| Directions for this task |
Continue the news passage below on the six-nation talks over North Korea's nuclear program, picking up after its final sentence about Chris Hill's arrival in Beijing.

| Page text |
# # # #

The six-nation forum started in 2003 in an effort to stop the North acquiring nuclear weapons.

North Korea signed on to the vaguely worded September 2005 joint statement to give up its nuclear ambitions in return for security guarantees, energy benefits and other aid.

But another round of talks in November failed to make any progress, and North Korea pulled out of the negotiations shortly afterwards to protest US financial sanctions imposed against it for alleged money laundering and counterfeiting.

It then conducted its first nuclear weapons test on October 9, triggering global condemnation -- including from closest ally China -- and unprecedented United Nations sanctions.

Under heavy pressure from China, North Korea agreed on October 31 to return to the talks.

But in a sign of how difficult the negotiations are likely to be, it then took more than five weeks to set a starting date amid differences over what would be discussed in the forum.

Rice's top envoy on the issue, Assistant Secretary of State Chris Hill, will arrive in Beijing on Saturday and could hold preliminary talks with his Chinese and North Korean counterparts ahead of Monday's formal meeting, a senior US official said.

# # # #

| The data |

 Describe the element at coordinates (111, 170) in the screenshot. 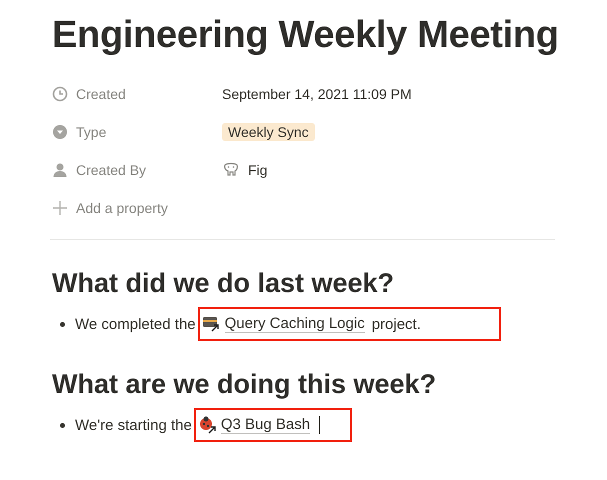

I see `property-label: Created By` at that location.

# # # #

| Output for this exercise |
Among the issues expected to be addressed is a timetable for inspectors from the International Atomic Energy Agency to begin visiting North Korean nuclear sites.

North Korea also wants Washington to ease its financial sanctions as a show of good faith.

Rice expressed the hope that the six-party negotiations would ultimately involve far more than simply disarming North Korea.

"We've been very clear that we think that what's at stake is more than just the denuclearization of the Korean peninsula -- it's the whole future of the Korean peninsula as well as security relations with the region as a whole," she said.